En face, un alignement de sièges sociaux flambants neufs. Un peu plus loin, un gratte-ciel encore plus récent, la Prime Tower, qui trône là comme dans un collage de Hans Hollein. Aussi quelques
maisons sans qualités rattrapées par le développement de la ville. Et puis, sans doute pour faire plus vrai, encore un chantier avec bulldozer et tout. Ambiance post-moderne. Et là, dans cette
zone floue d’un hectare, le cool, l’empire du cool. La spectaculaire tour des sacs Freitag, constituée d’un empilement de containers maritimes rouillés. Dedans, le show-room et une tour
d’observation. Freitag, ce sont les fameux sacs fabriqués à partir de bâches de camions usagées.
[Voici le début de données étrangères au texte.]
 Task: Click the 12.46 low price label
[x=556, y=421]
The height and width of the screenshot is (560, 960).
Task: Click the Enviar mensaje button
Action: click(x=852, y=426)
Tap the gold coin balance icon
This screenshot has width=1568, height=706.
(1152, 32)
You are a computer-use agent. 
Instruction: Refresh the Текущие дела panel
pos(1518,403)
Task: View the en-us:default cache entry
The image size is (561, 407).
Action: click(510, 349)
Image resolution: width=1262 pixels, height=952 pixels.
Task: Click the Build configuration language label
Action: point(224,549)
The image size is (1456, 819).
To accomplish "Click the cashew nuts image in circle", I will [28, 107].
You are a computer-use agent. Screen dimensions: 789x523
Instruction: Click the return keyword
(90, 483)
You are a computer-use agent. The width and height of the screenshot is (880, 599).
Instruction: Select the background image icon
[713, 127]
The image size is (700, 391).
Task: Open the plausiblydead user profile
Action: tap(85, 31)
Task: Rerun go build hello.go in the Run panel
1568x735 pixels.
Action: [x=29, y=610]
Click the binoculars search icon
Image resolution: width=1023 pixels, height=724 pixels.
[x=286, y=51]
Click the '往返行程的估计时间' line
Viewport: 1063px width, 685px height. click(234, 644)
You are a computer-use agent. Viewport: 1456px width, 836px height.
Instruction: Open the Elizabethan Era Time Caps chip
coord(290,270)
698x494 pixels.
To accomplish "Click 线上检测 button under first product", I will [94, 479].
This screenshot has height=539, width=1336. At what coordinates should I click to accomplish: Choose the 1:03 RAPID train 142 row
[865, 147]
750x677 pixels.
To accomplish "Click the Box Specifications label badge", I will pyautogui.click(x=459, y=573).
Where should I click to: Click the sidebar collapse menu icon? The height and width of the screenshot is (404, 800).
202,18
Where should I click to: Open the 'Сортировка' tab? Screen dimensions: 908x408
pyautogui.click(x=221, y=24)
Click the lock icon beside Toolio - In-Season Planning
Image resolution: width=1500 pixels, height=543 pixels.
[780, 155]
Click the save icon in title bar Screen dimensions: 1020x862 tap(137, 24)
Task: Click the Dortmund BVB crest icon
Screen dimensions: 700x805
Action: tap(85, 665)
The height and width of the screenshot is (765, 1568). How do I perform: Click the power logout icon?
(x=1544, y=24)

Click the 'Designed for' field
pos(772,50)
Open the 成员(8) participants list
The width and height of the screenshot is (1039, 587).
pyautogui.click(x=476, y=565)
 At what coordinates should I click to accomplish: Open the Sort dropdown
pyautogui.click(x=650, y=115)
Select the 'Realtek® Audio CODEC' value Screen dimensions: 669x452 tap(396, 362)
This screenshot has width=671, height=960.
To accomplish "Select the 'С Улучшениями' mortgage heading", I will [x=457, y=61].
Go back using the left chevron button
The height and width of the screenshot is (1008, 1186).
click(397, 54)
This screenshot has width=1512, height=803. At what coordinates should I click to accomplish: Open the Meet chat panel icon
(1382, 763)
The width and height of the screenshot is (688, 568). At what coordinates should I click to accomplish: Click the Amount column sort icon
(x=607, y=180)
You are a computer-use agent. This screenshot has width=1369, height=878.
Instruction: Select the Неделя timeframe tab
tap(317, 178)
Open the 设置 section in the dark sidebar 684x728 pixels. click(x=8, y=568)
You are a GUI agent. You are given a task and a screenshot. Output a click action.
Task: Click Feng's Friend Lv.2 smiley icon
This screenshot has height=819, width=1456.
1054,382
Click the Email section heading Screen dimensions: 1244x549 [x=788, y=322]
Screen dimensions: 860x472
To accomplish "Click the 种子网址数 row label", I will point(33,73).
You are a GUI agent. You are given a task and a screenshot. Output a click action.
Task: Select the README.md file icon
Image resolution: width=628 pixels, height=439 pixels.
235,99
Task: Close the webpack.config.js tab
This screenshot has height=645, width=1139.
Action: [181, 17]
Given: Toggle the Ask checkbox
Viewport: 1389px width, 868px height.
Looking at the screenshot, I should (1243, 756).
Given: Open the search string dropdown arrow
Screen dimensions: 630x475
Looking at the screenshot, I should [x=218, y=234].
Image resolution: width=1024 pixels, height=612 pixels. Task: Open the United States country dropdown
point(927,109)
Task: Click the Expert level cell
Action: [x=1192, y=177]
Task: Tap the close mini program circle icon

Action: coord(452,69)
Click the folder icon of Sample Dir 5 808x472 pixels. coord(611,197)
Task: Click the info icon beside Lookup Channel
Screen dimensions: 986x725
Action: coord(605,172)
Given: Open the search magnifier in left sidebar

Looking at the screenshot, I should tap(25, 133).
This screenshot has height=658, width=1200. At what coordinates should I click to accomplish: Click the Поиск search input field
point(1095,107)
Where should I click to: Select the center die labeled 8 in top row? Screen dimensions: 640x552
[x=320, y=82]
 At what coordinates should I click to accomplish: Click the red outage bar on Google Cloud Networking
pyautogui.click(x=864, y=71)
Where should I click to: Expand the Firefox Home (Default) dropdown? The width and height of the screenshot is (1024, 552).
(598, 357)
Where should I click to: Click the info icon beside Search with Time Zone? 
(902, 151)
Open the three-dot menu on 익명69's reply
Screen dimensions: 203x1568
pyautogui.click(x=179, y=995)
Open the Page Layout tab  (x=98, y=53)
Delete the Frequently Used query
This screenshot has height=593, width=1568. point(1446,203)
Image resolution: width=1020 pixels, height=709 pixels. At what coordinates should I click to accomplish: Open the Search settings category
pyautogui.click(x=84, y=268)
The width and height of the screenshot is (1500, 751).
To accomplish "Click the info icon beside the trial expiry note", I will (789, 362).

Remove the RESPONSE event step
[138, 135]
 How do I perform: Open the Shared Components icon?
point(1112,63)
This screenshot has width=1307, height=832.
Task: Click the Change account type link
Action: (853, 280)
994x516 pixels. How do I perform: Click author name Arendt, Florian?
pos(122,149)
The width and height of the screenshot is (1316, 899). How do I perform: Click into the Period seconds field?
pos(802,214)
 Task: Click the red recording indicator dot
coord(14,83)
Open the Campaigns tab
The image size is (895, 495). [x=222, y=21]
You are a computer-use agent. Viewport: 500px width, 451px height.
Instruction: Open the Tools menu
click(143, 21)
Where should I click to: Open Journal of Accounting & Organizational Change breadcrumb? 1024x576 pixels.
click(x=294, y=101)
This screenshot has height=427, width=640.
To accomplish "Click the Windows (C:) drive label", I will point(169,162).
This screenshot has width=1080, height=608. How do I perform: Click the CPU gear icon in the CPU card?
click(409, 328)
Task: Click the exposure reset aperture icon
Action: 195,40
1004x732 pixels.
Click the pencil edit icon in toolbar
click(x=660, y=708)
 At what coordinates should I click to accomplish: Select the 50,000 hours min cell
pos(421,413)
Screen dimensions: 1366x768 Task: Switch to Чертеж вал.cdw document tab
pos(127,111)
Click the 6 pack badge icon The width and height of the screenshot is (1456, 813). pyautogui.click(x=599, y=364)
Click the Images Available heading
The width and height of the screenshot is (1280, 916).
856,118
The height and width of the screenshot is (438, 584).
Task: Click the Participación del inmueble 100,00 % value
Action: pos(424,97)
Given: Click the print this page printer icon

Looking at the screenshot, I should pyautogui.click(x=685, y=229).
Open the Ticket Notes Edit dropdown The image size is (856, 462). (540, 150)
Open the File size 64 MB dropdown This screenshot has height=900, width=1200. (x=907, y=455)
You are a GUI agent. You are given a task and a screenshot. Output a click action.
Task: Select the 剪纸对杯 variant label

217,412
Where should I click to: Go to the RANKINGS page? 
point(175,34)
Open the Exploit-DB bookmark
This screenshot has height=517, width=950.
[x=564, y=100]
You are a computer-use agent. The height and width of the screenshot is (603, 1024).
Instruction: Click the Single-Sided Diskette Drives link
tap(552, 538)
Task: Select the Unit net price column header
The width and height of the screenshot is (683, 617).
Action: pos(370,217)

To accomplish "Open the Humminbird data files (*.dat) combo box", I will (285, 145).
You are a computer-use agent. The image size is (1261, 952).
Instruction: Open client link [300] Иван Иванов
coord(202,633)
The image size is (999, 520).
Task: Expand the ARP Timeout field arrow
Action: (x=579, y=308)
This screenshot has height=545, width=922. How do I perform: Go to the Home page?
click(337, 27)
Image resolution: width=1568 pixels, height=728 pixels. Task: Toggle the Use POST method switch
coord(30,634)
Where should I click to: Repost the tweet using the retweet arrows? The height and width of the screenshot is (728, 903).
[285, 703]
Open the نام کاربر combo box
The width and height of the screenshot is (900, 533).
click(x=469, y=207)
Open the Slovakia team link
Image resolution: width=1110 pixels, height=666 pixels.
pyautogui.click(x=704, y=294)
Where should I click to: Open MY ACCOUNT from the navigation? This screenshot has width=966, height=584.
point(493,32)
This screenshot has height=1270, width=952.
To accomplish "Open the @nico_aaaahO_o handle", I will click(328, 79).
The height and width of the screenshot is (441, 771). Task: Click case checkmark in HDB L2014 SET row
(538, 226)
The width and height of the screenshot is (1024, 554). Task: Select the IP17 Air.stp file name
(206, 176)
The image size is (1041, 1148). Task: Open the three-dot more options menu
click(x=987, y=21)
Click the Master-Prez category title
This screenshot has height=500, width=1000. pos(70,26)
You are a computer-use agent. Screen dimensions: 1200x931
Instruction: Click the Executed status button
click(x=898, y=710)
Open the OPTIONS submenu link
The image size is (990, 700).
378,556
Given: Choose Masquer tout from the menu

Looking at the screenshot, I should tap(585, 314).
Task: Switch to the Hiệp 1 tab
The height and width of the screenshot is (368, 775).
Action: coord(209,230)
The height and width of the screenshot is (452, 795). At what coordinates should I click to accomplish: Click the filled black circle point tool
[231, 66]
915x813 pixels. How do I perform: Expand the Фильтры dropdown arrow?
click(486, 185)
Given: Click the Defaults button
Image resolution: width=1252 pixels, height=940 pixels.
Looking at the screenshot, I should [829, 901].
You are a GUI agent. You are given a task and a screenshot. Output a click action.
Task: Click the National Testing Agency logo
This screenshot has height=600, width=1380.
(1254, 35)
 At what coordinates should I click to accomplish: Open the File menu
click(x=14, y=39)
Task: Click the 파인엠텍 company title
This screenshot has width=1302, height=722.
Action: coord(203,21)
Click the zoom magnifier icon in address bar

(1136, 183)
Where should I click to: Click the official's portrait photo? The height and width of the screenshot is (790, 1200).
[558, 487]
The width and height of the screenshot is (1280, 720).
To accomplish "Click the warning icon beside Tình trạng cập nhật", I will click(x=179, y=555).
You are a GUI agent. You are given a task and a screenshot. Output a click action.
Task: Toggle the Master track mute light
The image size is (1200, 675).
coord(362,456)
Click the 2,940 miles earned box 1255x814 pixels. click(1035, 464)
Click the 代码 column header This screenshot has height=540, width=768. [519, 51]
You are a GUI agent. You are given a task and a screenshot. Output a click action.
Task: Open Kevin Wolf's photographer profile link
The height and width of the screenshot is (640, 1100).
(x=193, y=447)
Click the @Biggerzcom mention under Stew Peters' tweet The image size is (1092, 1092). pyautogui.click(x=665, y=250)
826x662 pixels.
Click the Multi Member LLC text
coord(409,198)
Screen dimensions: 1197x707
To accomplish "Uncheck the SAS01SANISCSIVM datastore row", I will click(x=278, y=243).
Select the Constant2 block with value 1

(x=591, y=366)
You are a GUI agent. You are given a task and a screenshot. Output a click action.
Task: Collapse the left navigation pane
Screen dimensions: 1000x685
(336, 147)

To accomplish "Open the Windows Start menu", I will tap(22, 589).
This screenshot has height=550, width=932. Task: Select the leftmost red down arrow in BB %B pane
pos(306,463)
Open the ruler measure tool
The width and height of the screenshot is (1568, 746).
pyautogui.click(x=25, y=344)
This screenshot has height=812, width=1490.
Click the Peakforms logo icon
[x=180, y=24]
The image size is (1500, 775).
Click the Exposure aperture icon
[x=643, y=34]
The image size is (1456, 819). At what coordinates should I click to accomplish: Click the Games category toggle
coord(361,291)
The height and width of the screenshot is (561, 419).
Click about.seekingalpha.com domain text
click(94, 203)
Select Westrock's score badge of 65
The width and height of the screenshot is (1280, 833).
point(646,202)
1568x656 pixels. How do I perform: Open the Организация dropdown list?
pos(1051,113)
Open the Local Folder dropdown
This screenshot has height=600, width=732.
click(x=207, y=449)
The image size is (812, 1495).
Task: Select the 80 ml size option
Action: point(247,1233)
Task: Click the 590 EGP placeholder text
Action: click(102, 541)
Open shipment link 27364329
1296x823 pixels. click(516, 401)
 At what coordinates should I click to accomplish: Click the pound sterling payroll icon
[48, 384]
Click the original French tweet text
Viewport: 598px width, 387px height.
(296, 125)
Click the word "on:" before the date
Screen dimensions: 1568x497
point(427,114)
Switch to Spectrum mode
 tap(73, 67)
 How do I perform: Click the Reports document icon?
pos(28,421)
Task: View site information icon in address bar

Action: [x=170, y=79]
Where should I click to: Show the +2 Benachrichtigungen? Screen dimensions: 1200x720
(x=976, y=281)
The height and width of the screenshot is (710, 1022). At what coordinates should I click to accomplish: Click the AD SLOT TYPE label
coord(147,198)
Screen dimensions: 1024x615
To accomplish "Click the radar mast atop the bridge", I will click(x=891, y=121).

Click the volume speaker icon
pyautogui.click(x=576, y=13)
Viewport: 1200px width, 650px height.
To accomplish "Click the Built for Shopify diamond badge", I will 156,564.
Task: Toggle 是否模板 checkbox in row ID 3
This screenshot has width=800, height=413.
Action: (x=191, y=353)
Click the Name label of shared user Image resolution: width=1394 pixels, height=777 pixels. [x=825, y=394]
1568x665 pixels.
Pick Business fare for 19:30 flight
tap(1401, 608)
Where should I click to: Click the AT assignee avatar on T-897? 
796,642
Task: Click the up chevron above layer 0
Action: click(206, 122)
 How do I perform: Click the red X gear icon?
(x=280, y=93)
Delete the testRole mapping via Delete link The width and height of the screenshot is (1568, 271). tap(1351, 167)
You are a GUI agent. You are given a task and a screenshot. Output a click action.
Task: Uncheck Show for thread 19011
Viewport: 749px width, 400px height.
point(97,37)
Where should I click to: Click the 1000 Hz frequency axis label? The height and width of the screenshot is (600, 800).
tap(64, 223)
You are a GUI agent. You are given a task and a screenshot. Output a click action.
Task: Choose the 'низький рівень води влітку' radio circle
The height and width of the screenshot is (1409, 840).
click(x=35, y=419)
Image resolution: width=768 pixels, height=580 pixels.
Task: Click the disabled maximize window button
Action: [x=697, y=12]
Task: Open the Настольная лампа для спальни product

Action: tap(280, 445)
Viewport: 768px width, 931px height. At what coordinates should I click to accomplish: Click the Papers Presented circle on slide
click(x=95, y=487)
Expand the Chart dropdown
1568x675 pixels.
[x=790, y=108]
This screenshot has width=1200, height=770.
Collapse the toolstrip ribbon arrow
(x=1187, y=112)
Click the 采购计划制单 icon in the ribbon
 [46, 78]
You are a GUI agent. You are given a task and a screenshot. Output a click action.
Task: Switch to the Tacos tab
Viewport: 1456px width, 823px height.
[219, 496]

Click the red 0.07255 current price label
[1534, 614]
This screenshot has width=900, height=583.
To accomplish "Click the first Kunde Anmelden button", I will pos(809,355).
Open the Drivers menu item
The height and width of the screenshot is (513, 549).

La trilogie du cool est ici magistralement démontrée : la bonne conscience écologique, la
mode, et un laisser-aller maîtrisé, sécurisé. Derrière cet authentique monument, un terrain un peu flou d’un hectare environ, et vu du haut c’est assez spectaculaire. Après la Supersurface de
Superstudio à Paris, c’est ici l’Instant City d’Archigram qui est appliquée à la lettre. Tout : la toile tendue à rayures genre cirque des années soixante, les ballons, les parasols colorés,
et les sacro-saints containers. Concession à notre Zeigeist, dans ces cagettes délicieuses, des plantes, je ne sais quoi, des herbes aromatiques, des légumes bio qui trônent comme des trophées,
on n’y touche pas. Plusieurs petits bars à thème où l’on boit des cocktails, Aperol-Spritz et Hugo, du vin dans des verres grandiloquents, de la bière. Un petit stand vintage, un genre de
caravane anglaise où l’on vend des fringues recyclées, équitables, en poil de lama, chères. Le soleil se couche, les DJ commencent à infuser leurs ondes, la foule arrive. Pas de videurs, mais pas
de méchants non plus. Beaucoup de jeunes en costume-cravate, les filles en executive à talons. Peut-être vont-ils se changer dans un container prévu à cet effet. Ça boit sec. Des pakistanais et
des africains évacuent les brassées de bouteilles, de verres. Saucisses. L’ambiance faussement improvisée, faussement déglingue, est juste parfaite. Si l’on considère que nous avons là un
produit, c’est exactement la même jouissance que de déballer l’Ipad tout neuf, de jouer avec sa BMW. Ce que secrètement on attend comme un gosse, ce qui secrètement dort dans le luxe un peu
convenu des villes comme Zürich, Paris ou Londres, alors le cool le détecte, le prévient, l’organise, l’anticipe, l’amplifie et le vend avec puissance, avec brio. Il y a une industrie du cool,
avec ses ingénieurs, ses créatifs, ses réseaux de distribution et de diffusion, ses transporteurs. Il y a une immanence du cool, il sort de l’esprit des temps avec force, impérieux : c’est
cette friche, ce container, ce cocktail et cette musique, pas autrement. La scénarisation est trop forte et nous ne pouvons absolument pas lutter. Le cool, c’est l’aventure sans risque, le sexe
protégé, l’argent et les upper class dédramatisées, déculpabilisées. C’est l’illusion, le scénario dosé du trash, du punk, de l’underground sous une forme non virulente, comme un vaccin. Luxe
suprême prêté aux riches : l’illusion sous contrôle médical d’être à la marge, précaire ou pauvre.